Max Menachem Lilienthal (geboren am 6. November 1815 in München; gestorben am 5. April 1882 in Cincinnati, Ohio) war ein deutscher Pädagoge und Rabbiner, im Russischen Reich Berater für Erziehungsfragen für die im Ansiedlungsrayon lebenden Juden und anschließend in den USA Rabbiner des Reformjudentums.
Biographie
Max Menachem Lilienthal war der Sohn des Großhändlers Löb Seligmann Lilienthal. Er erhielt Unterricht bei Moses Wittelshöfer in Floß (Oberpfalz), bei Wolf Hamburger in Fürth und bei Hirsch Aub in München. In München besuchte er das Gymnasium.

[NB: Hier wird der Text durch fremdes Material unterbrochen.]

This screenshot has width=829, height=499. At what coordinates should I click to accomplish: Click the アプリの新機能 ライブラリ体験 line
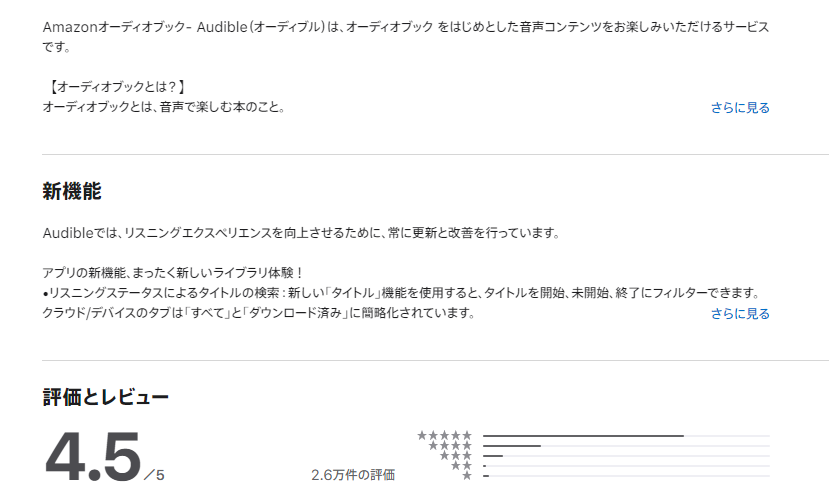click(173, 273)
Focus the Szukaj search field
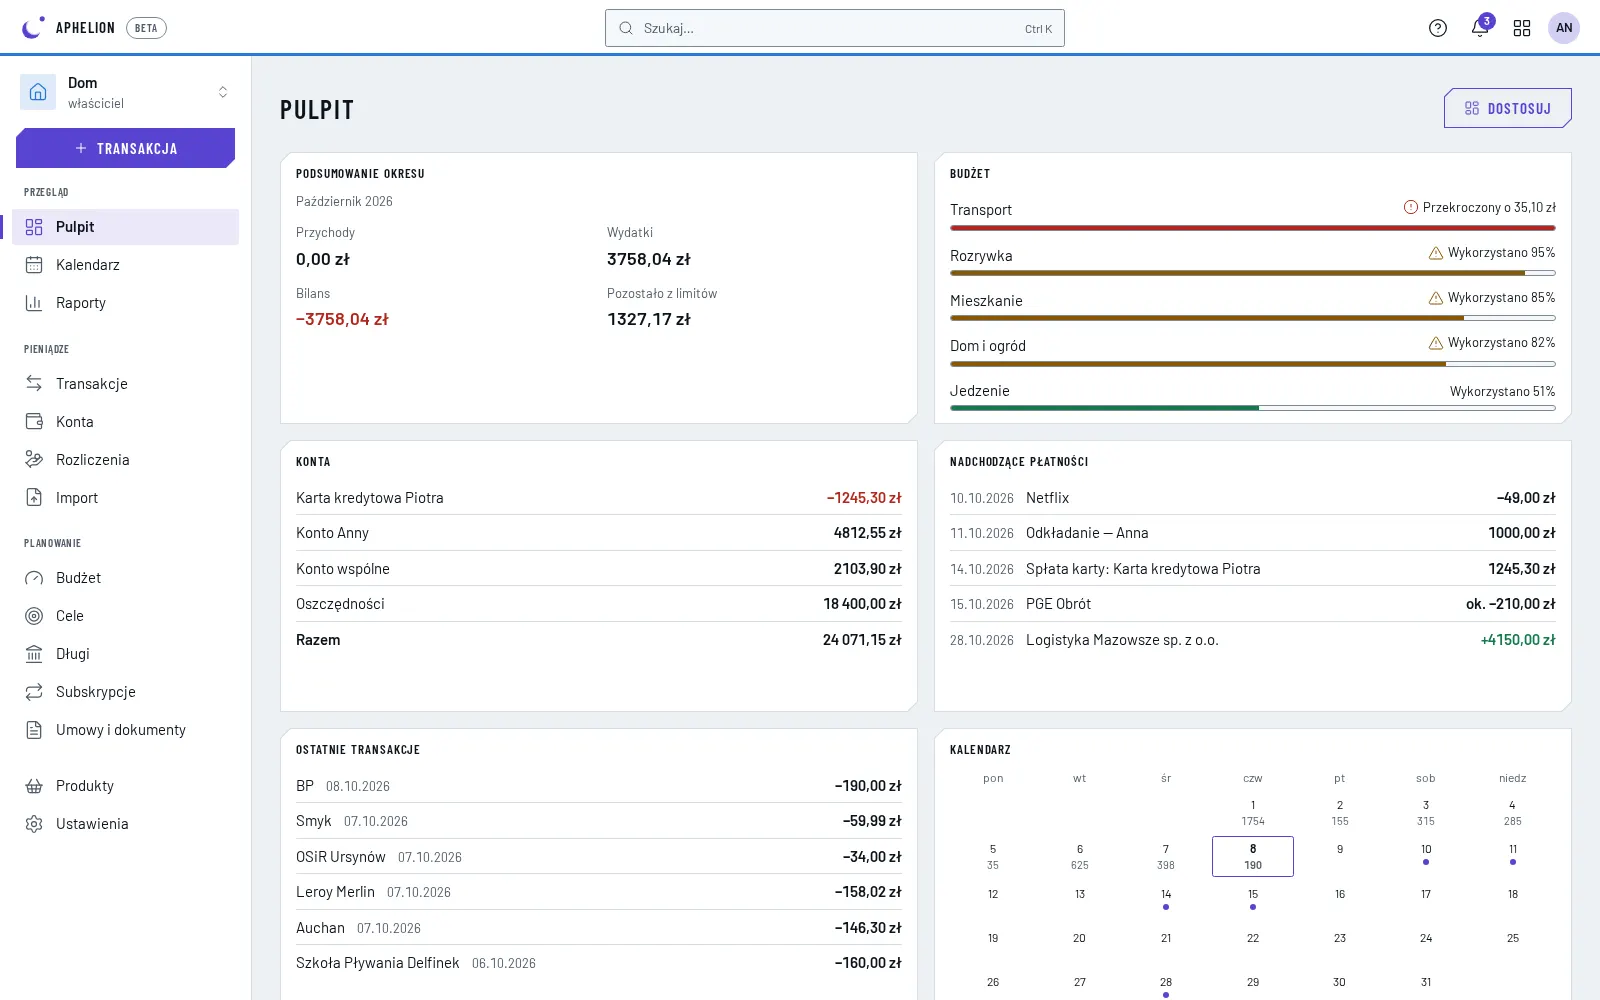The width and height of the screenshot is (1600, 1000). coord(835,28)
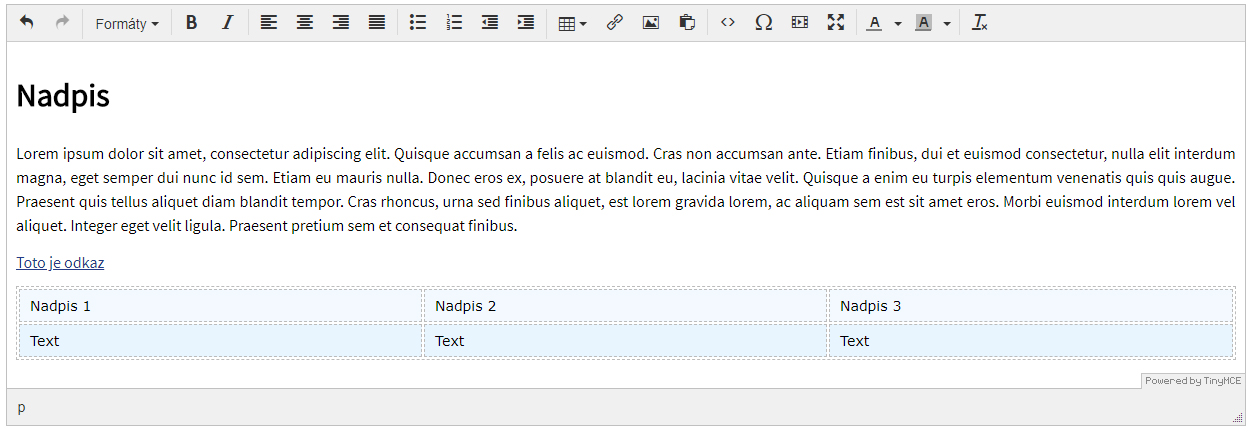Click the "Nadpis 2" table cell
Viewport: 1252px width, 435px height.
625,306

1834/35 besuchte er die Universität München. Nach privaten Studien promovierte er dort im Jahre 1838. Bei der 1839 eingereichten Kandidatur für das Amt des Distriktsrabbiners in Würzburg unterlag im Februar 1840 der junge liberale Lilienthal dem orthodoxen Kaufmann Seligmann Bär Bamberger. Auf Empfehlung von Ludwig Philippson wurde er 1839 zum Direktor der Jüdischen Schule in Riga ernannt. Seine auf Deutsch gehaltenen „Predigten in der Synagoge“ als Rabbiner zu Riga widmete er dem russischen Erziehungsminister Sergej Uwarow, mit dem er freundschaftlich verbunden war.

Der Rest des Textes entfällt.